The purpose and motivation of investing in trust deeds include the desire to place one’s investable capital into a vehicle that yields greater than other traditional investments that have equal or lesser risk. Annualized yield, monthly payments, diversification, preservation of capital and return of capital at maturity serve as the comparison characteristics.
Investor(s) may purchase all or a portion of a loan/trust deed on a specific property with a specific borrower. The lender/investor essentially becomes the bank. The investment is secured by a recorded security instrument called a deed of trust on the real property with the lender/investor’s being named as “beneficiary” or “principal lender.” The recorded trust deed is held by the lender/investor’s as collateral for the invested capital; the borrower also signs a promissory note payable to the beneficiaries/lender.
Should you invest in 100% of a trust deed?
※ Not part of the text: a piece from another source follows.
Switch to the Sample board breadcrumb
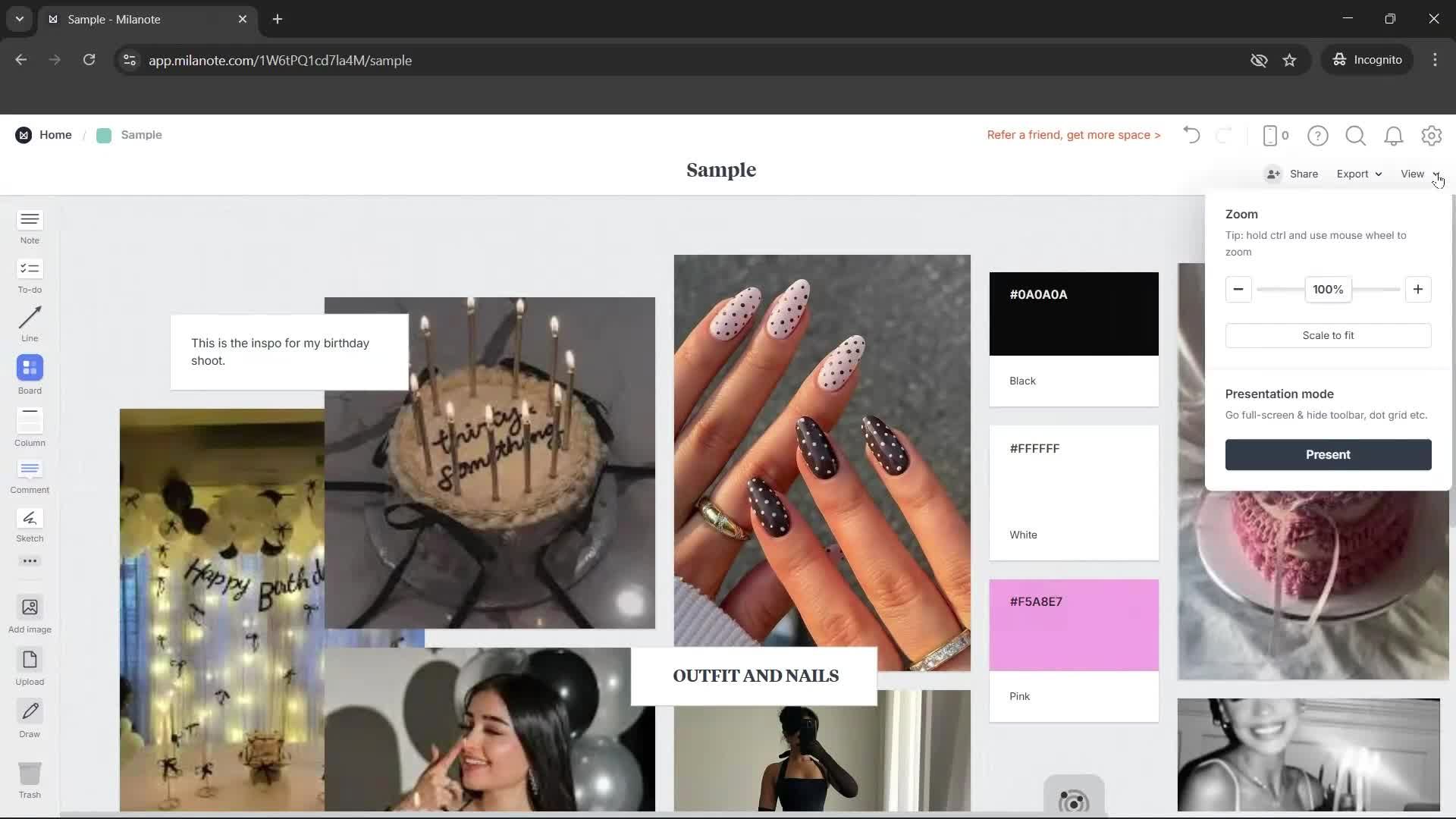coord(142,135)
You would have complete control of your investment decisions such as when to send notices to the borrower about late payments, or maturity dates, submitting a payoff statement, when to file a notice of default, or when to take possession of a foreclosed property. Many investors believe that owning 100% of a trust deed gives them better “control.” An investor may want to invest $500,000 into one loan/trust deed transaction because they may believe they have better personal control.
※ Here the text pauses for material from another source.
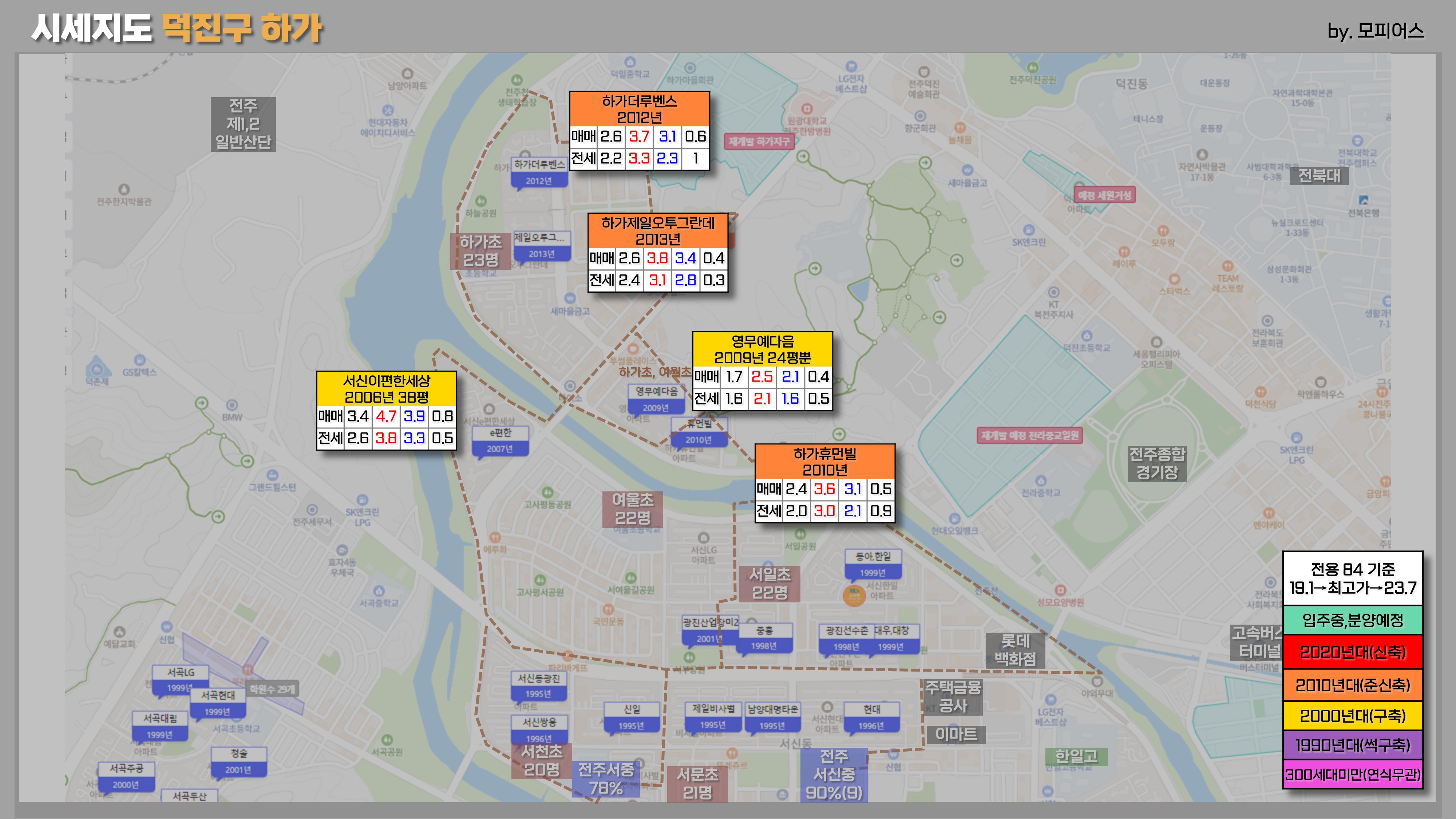
Task: Select the 청솔 2001년 map marker
Action: (238, 761)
As an alternative, an investor may prefer investing $50,000 in 10 different transactions for the purpose of diversification of risk. When there are multiple trust deed investor parties, each is named as a beneficiary as a percentage tenant in-common interest on the promissory note, on the recorded deed of trust and in the title insurance policy. While a single trust deed investment may give better control, multiple investments provide much better diversification of property types, borrowers location, collateral differences, and due dates. Fractional interests of the whole investment may also provide diversified cash flow. Should one borrower be late on their payments or default the total investment portfolio is less impacted.
An important part of the investor’s decision rest with the competency of the servicer. Does he/she have the background, knowledge and experience to handle unanticipated problems, and to communicate with the borrowers, investors and third-party vendors about decisions to protect their interests.
Upon funding and closing of a trust deed investment, the investor enters into a loan servicing relationship with the broker or servicing agent. The investor agrees to covey to the servicing party multiple delegated rights (rather than absolute rights) to take specific actions that protect the investors interest. Delegated rights are similar whether there is one investor or multiple investor. Delegated rights may include collecting borrower’s interest payments, depositing them into the broker’s trust account, forwarding the investors their portion of the interest payment, communicating with the borrower parties about the status of any late payments, monitor the payment of property taxes, property insurance, and handling the loan payoff and distribution of the payoff proceeds upon maturity. The servicer may also electronically deposit payments directly into investor/lender’s bank account if the investor chooses.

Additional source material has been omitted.